EXCERPTED PASSAGE:

★ ★ ★ ★ ★ ★ ★

In some embodiments, base 112 may include lighting either inside or outside the body 120. The lighting may serve to, for example, provide decoration or ground effects for the collapsible radiative heater assembly or provide illumination to assist in the securing or connection of the fuel source to the fuel source securing mechanism 124 or the fuel source connection mechanism 122. In some embodiments, lighting may be provided by, for example, LED, laser, halogen, incandescent, or neon light sources which may emit multiple colors or may provide a monochromatic emission. Properties of the light source (i.e. color, intensity, position, orientation, switch on/off) may be synchronized with external inputs such as audio, clocks, or pre-programmed sequences. The light sources may be controlled using a controller and may respond to inputs from sensors, for example, microphone, GPS, proximity sensors or the like.
As depicted, burner unit 102 may include reflector 104, heat disbursing head 106, and ignition system 108. According to some embodiments, heat disbursing head 106 may be attached to hollow collapsible neck 110. For example, heat disbursing head 106 may be attached via an attachment device, such as pins, nuts, pegs, latches, keys, screws, threaded fasteners, snap fasteners, hook and loop fasteners, magnets, clips, clamps, or other suitable attachment device. Reflector 104 may attach to the upper portion of the heat disbursing head 106 via one or more attachment devices, such as, for example, wing nut washers. In some embodiments, the attachment device used to attach reflector 104 to heat disbursing head 106 may be capable of being hand operated. As will be appreciated, such an embodiment may allow for reduced time required to take on or take off the reflector 104. In some embodiments, ignition system 108 may be attached to the heat disbursing head 106.
The burner unit 102 may be configured to convert fuel into heat. In some embodiments, the heat disbursing head 106 may receive fuel through a fuel line such as gas lines, hoses or other mechanisms of transport stored within the hollow collapsible neck 110. Ignition system 108 may be configured to ignite the received fuel. Heat disbursing head 106 may include a venting system having one or more openings to allow for the resulting heat produced by the ignited fuel to escape the collapsible radiative heater assembly 100. Reflector 104 may be configured to direct the heat escaping the assembly 100 into one or more desired direction. For example, in some embodiments, reflector 104 may be circular and may be configured to direct the produced heat in a downward direction.

★ ★ ★ ★ ★ ★ ★

DATA SUPPLIED:
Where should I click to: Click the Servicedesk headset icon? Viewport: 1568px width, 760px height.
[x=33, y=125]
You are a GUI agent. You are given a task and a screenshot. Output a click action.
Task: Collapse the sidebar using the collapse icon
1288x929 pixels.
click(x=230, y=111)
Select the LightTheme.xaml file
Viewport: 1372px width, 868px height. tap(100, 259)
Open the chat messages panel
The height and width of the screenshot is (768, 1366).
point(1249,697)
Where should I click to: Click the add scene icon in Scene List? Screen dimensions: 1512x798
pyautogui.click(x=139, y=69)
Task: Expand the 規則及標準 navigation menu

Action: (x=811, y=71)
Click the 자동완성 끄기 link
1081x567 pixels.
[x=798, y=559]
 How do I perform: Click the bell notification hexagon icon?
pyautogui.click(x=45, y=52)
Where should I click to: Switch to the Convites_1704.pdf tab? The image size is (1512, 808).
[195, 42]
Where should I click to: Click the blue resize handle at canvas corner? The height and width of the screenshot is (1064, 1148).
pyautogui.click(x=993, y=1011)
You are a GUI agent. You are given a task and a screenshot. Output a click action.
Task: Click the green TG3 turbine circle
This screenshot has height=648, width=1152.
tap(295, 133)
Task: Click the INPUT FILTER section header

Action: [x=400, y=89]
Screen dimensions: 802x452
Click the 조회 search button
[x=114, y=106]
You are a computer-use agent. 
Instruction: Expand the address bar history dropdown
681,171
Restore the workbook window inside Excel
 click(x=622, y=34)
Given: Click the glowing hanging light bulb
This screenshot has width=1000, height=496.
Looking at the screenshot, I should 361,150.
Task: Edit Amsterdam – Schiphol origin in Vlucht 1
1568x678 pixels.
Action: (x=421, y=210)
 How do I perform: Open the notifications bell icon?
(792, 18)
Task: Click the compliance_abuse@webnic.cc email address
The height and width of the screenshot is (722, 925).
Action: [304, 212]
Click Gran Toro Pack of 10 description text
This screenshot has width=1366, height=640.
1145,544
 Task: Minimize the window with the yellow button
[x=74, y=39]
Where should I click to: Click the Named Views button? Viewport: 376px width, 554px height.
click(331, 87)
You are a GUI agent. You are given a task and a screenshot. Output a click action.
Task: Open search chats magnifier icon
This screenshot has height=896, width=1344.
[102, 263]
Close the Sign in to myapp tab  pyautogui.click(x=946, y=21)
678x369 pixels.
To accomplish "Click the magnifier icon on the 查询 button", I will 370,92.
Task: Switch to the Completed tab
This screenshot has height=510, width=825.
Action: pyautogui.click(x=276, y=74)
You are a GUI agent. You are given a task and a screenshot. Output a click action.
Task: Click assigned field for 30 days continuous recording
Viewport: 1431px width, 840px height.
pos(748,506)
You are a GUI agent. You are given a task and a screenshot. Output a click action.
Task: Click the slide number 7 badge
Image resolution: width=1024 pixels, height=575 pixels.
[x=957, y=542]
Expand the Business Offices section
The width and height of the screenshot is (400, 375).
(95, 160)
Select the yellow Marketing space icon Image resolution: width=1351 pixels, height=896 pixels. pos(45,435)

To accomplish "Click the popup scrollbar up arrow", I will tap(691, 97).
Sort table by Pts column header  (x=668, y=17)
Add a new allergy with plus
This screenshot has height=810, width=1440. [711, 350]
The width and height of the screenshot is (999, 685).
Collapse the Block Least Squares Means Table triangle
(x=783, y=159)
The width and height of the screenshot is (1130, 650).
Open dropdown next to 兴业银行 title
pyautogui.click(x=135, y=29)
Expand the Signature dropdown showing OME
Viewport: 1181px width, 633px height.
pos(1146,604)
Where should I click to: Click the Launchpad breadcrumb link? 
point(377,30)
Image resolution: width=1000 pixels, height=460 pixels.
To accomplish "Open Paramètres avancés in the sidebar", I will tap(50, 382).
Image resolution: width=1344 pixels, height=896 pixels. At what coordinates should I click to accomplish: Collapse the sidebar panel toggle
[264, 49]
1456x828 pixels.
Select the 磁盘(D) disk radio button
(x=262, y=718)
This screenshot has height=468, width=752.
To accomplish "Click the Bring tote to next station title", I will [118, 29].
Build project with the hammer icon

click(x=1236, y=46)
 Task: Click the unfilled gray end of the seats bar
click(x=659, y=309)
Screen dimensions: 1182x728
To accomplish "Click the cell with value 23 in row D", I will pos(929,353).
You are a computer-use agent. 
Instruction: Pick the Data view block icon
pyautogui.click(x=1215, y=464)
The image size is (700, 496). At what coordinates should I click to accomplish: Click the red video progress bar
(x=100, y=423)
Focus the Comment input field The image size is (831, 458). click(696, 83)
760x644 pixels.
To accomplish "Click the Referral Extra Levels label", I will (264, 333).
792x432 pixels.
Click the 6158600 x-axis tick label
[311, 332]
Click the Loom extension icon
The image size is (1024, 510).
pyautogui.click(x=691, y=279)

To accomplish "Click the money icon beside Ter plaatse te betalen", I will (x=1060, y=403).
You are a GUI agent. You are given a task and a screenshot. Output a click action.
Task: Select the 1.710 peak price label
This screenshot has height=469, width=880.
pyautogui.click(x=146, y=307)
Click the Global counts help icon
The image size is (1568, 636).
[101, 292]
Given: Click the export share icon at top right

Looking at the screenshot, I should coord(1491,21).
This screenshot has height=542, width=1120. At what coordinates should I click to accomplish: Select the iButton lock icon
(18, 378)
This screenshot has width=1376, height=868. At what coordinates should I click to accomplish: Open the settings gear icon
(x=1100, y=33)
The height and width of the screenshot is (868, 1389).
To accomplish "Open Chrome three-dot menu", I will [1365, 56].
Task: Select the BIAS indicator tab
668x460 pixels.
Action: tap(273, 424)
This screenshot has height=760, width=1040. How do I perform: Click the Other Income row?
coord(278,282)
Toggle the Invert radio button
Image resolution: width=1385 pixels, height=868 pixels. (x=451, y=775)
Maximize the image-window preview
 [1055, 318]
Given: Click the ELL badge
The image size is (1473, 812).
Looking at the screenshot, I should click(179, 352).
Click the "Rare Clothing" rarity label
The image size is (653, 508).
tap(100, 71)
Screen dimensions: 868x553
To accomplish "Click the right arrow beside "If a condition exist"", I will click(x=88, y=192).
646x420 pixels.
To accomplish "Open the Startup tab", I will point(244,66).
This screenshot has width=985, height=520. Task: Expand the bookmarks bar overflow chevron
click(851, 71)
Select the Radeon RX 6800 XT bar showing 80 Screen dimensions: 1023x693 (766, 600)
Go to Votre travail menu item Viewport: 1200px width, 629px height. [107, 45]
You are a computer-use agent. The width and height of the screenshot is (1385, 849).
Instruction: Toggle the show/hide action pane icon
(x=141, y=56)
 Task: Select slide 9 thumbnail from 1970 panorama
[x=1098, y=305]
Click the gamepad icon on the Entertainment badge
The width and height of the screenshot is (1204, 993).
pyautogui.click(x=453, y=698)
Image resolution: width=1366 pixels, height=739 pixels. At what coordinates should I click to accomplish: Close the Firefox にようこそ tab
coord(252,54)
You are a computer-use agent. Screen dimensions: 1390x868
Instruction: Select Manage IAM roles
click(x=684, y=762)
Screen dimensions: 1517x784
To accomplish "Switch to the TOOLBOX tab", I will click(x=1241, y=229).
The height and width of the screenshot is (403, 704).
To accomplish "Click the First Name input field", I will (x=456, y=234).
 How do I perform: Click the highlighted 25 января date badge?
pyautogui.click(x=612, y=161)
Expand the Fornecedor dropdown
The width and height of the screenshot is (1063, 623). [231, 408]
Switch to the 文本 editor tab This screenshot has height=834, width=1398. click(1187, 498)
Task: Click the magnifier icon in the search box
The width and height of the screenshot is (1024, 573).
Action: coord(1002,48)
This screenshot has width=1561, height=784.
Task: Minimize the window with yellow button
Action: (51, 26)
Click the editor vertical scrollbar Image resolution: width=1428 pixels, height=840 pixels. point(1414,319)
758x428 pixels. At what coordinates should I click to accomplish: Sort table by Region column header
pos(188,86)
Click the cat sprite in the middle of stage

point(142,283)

★ ★ ★ ★ ★ ★ ★

DIRECTIVES:
**1.** Print the passage on the collapsible radiative heater between "The burner unit" and "a downward direction.", inclusive.
**2.** Scale the entries from the very first line through the line holding "pyautogui.click(x=139, y=69)", inclusive, and give only those lines, requests included. Multiply every number in the answers (the click coordinates, plus the viewport size where an answer states one) by 2.15, rounding to whole numbers with halves rounded up.

SOLUTIONS BY TASK:
**1.**
The burner unit 102 may be configured to convert fuel into heat. In some embodiments, the heat disbursing head 106 may receive fuel through a fuel line such as gas lines, hoses or other mechanisms of transport stored within the hollow collapsible neck 110. Ignition system 108 may be configured to ignite the received fuel. Heat disbursing head 106 may include a venting system having one or more openings to allow for the resulting heat produced by the ignited fuel to escape the collapsible radiative heater assembly 100. Reflector 104 may be configured to direct the heat escaping the assembly 100 into one or more desired direction. For example, in some embodiments, reflector 104 may be circular and may be configured to direct the produced heat in a downward direction.

**2.**
Where should I click to: Click the Servicedesk headset icon? Viewport: 1568px width, 760px height.
[x=71, y=269]
You are a GUI agent. You are given a task and a screenshot. Output a click action.
Task: Collapse the sidebar using the collapse icon
1288x929 pixels.
click(x=495, y=239)
Select the LightTheme.xaml file
Viewport: 2950px width, 1866px height. tap(215, 557)
Open the chat messages panel
The height and width of the screenshot is (768, 1366).
point(2685,1499)
Where should I click to: Click the add scene icon in Scene List? Screen dimensions: 1512x798
pyautogui.click(x=299, y=148)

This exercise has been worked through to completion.